My third and final piece of advice is to do your homework! Read reviews, check prices, compare features. A great place to start is www.dpreview.com – a website dedicated to reviewing every camera under the sun (they also have price comparison pages for specific camera models). You might also want to visit a local camera shop, test different types, ask questions, or even inquire about renting a camera! Yes, you can do that! Consider the camera’s warranty period and the return policy of the store you buy it from (my first camera was purchased at Costco and it crapped out on my after 6 months, but because Costco is amazing, they took it back and I exchanged it for something better). These are vital things to think about before you make a purchase.
Also, think about the features. My point-and-shoot has a long-exposure night scene setting which always turns out great pictures and makes it far more useful when I’m too lazy to lug around my bigger camera. Some cameras are waterproof which makes them great for diving or snorkeling on vacation, others have internal image stabilizing systems that minimize distortion from hand shakes. There are so many different features that I can’t possibly list them all, so do your homework!

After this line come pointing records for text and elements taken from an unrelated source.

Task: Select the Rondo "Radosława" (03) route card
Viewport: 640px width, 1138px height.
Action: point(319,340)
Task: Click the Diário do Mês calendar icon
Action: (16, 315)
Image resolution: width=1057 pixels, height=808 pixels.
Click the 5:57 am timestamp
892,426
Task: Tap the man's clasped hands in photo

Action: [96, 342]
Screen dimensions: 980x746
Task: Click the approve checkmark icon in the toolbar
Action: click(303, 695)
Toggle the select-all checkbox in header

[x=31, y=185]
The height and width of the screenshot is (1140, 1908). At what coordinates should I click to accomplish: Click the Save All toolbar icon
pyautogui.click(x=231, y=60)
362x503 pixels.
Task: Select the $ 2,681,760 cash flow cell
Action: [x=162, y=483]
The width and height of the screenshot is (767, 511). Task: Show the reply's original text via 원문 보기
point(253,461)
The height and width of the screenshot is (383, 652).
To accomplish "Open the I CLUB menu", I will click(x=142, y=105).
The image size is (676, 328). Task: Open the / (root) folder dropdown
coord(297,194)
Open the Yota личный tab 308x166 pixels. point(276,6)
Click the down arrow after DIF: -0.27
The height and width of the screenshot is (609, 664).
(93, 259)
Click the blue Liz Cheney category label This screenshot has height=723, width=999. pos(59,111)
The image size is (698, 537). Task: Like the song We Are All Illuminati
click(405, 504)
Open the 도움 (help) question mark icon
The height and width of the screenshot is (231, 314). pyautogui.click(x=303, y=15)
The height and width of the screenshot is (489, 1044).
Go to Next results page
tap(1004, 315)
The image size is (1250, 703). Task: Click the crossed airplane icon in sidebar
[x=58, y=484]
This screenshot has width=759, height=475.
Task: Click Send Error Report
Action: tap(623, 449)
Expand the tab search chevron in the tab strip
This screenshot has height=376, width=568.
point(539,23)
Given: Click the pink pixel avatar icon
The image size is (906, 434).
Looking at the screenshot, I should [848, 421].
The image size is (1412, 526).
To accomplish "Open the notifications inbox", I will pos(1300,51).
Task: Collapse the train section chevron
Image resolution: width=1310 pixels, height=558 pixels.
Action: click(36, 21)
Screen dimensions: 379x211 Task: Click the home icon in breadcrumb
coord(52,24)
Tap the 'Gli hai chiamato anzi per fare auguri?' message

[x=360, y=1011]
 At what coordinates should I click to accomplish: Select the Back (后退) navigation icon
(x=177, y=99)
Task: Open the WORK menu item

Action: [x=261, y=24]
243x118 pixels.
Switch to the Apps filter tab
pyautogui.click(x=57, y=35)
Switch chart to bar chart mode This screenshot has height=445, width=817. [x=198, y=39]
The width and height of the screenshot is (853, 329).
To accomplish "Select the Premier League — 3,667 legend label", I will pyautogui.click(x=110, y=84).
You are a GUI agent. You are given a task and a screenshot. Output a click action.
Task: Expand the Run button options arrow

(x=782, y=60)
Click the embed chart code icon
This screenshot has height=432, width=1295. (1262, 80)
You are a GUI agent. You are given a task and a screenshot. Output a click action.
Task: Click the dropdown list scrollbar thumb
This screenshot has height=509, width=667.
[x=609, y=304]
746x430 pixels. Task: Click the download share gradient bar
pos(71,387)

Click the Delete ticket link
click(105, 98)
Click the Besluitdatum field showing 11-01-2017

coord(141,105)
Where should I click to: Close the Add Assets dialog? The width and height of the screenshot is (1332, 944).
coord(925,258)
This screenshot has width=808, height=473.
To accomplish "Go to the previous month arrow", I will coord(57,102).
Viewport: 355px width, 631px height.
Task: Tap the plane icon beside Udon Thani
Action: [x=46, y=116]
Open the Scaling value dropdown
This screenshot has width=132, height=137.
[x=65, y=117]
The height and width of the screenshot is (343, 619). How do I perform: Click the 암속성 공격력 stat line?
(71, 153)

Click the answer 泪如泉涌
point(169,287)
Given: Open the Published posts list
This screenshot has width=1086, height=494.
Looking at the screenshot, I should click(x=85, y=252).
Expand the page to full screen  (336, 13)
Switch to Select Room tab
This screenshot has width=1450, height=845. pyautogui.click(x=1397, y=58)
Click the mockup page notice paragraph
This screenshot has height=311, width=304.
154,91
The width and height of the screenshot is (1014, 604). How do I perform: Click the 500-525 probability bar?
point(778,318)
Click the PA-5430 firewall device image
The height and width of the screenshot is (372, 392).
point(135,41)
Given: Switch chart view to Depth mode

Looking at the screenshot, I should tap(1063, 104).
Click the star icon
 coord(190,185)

I’m not going to recommend one brand or one camera over any other. I think we’ve all got our own allegiances and every camera has it’s own unique advantages. However, you are welcome to ask questions about features, prices, and functionality. Additionally, feel free to offer up your own advice here about what you found useful when camera shopping or what you think a new camera-buyer should look for.
Now, for this week’s photo assignment!
I wanted to give you a break for a week and instead simply encourage you to go out and use your camera. There is no lesson this week other than to enjoy taking photos. Your assignment is to go on a photo walk. I want you to pack up your camera, put on your boots, and take a walk. Photograph anything interesting along your way, use all the things you’ve learned here about getting close to your subject, using the rule of thirds, and braving the elements! Look for life in hidden places, texture on fences, pebbles on side walks, funny faces, crumbling houses, shiny new bikes! Show us what you found and post three (yes! three!) photos here in the comments section when you return!
By the way, if you just walk around the block, then you are cheating this week! Go for a REAL walk! Go for an hour and don’t come back until you’ve got at least 20 photos on your memory card, alright? Okay! Ready, set, go!
*If your goal is to become a camera enthusiast, plan on never having money again.